### Text:
Part pop-up restaurant, part Kickstarter, Kris Martin's Sprout dinners feed Seattle's arts itch and its gastronomes.

When Kris Martin was a young boy growing up in Venice Beach, Calif., in the 1980s, the object of his hero worship was not a football star, a film idol, or a surf god, but a restaurant critic for a local television station named Elmer Dills who had thinning hair, graying sideburns, and a gently bulging tummy that came from eating without many limits.

“I decided he had the best job I could imagine,” said Martin, himself an indiscriminate eater.

Dills, a populist, emphasized interesting and cheap over dazzling and expensive, working to nearly age 80 — he recently died, in 2008 at age 82.

Still Martin eventually put aside his love of eating and food, and went a different direction. He attended the University of Washington and earned two degrees in computer science, going to work at first for the university, then later for Microsoft in jobs where he was more evangelist than technician.

He was an outreach specialist for the UW, hired to convince school kids it was cool to study math and work with computers. At Microsoft, where he is currently employed, he is what he calls a “conceptual designer” — an enviable job. Its meaning distilled, his job is to construe the future, producing videos that “explore how people’s lives might be different in five to 10 years,” he said. “…Like a day in the life in a parallel universe.”

His concepts do not have to be viable or feasible, but ought to inspire others at the company to develop feasible and viable products. If the corporation is an organism with limbs, a skeleton, a vascular system, and a brain, Martin’s team is its imagination, dreamy stuff for any employee in any company.

### Records taken from a data source:
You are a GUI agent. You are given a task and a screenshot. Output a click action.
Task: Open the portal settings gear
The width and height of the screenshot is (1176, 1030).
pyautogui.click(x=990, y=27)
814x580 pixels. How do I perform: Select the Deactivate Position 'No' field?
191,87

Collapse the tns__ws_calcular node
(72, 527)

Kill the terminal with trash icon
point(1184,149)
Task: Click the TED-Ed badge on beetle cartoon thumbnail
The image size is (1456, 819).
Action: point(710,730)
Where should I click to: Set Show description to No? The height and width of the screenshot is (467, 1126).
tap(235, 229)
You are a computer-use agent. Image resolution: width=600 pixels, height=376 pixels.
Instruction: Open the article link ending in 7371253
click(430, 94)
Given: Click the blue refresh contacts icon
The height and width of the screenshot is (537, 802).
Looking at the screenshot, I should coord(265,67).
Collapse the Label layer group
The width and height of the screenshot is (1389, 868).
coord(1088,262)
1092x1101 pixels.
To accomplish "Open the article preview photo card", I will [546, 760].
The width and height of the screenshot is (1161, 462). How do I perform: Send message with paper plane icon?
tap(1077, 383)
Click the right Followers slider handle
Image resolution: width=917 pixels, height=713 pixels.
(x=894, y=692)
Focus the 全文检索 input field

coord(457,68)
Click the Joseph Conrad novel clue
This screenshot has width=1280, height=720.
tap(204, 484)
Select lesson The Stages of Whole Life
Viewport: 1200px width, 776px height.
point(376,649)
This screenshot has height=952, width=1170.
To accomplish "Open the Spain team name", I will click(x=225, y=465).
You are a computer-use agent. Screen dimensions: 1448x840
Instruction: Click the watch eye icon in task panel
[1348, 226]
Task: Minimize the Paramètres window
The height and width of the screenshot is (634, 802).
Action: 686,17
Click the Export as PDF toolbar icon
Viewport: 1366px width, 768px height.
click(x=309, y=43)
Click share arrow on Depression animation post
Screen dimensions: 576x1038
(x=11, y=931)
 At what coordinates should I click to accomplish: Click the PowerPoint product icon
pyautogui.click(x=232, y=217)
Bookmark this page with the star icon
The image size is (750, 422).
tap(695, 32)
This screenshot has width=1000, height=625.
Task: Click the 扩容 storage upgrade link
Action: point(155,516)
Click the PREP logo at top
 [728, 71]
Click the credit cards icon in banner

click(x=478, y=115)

### Given request 1:
In the listing, reproduce every line between the one holding "Kill the terminal with trash icon" and the one holding "(x=11, y=931)", inclusive.
### Given request 2:
Pick up the piece on Kris Martin's Sprout dinners after its last sentence and continue writing it.

### Response 1:
Kill the terminal with trash icon
point(1184,149)
Task: Click the TED-Ed badge on beetle cartoon thumbnail
The image size is (1456, 819).
Action: point(710,730)
Where should I click to: Set Show description to No? The height and width of the screenshot is (467, 1126).
tap(235, 229)
You are a computer-use agent. Image resolution: width=600 pixels, height=376 pixels.
Instruction: Open the article link ending in 7371253
click(430, 94)
Given: Click the blue refresh contacts icon
The height and width of the screenshot is (537, 802).
Looking at the screenshot, I should coord(265,67).
Collapse the Label layer group
The width and height of the screenshot is (1389, 868).
coord(1088,262)
1092x1101 pixels.
To accomplish "Open the article preview photo card", I will [546, 760].
The width and height of the screenshot is (1161, 462). How do I perform: Send message with paper plane icon?
tap(1077, 383)
Click the right Followers slider handle
Image resolution: width=917 pixels, height=713 pixels.
(x=894, y=692)
Focus the 全文检索 input field

coord(457,68)
Click the Joseph Conrad novel clue
This screenshot has width=1280, height=720.
tap(204, 484)
Select lesson The Stages of Whole Life
Viewport: 1200px width, 776px height.
point(376,649)
This screenshot has height=952, width=1170.
To accomplish "Open the Spain team name", I will click(x=225, y=465).
You are a computer-use agent. Screen dimensions: 1448x840
Instruction: Click the watch eye icon in task panel
[1348, 226]
Task: Minimize the Paramètres window
The height and width of the screenshot is (634, 802).
Action: 686,17
Click the Export as PDF toolbar icon
Viewport: 1366px width, 768px height.
click(x=309, y=43)
Click share arrow on Depression animation post
Screen dimensions: 576x1038
(x=11, y=931)

### Response 2:
So it might seem odd that a few years ago, Martin listened with envy when a friend talked about cooking in her small restaurant in Ballard, A Caprice Kitchen (which closed last summer after almost three years in business). He told his friend, the chef Anne Catherine Kruger, he was jealous how much practice she got working full time in a kitchen.

“I told her I wanted to volunteer to chop onions in exchange for organic chickens,” Martin said. “She told me I could come in on Wednesdays and cut up all the onions I wanted.”

Every week for about four months, he worked as a prep cook in the kitchen for the compensation of two chickens, eventually working the line for brunch. The restaurant served no more than 30 people at once.

Acting out those dormant urges led eventually to the Sprout dinners, the thrice-yearly, church-banquet fundraisers that have become a word-of-mouth sensation on Capitol Hill. The sixth Sprout dinner, called Sprout 6 (they are all numbered), was served on a recent Saturday (March 31) at the All Pilgrims Christian Church at Broadway and Republican. The money raised from this and all Sprout dinners was given to a deserving artist chosen by the diners in a simple format reminiscent of a reality show.

“I’ve always toyed with the idea of having a restaurant,” Martin said, “and I think Sprout is my reality check every few months of the perils of having a restaurant. I get to have a little burst of energy, and I get to feel the exhaustion too.”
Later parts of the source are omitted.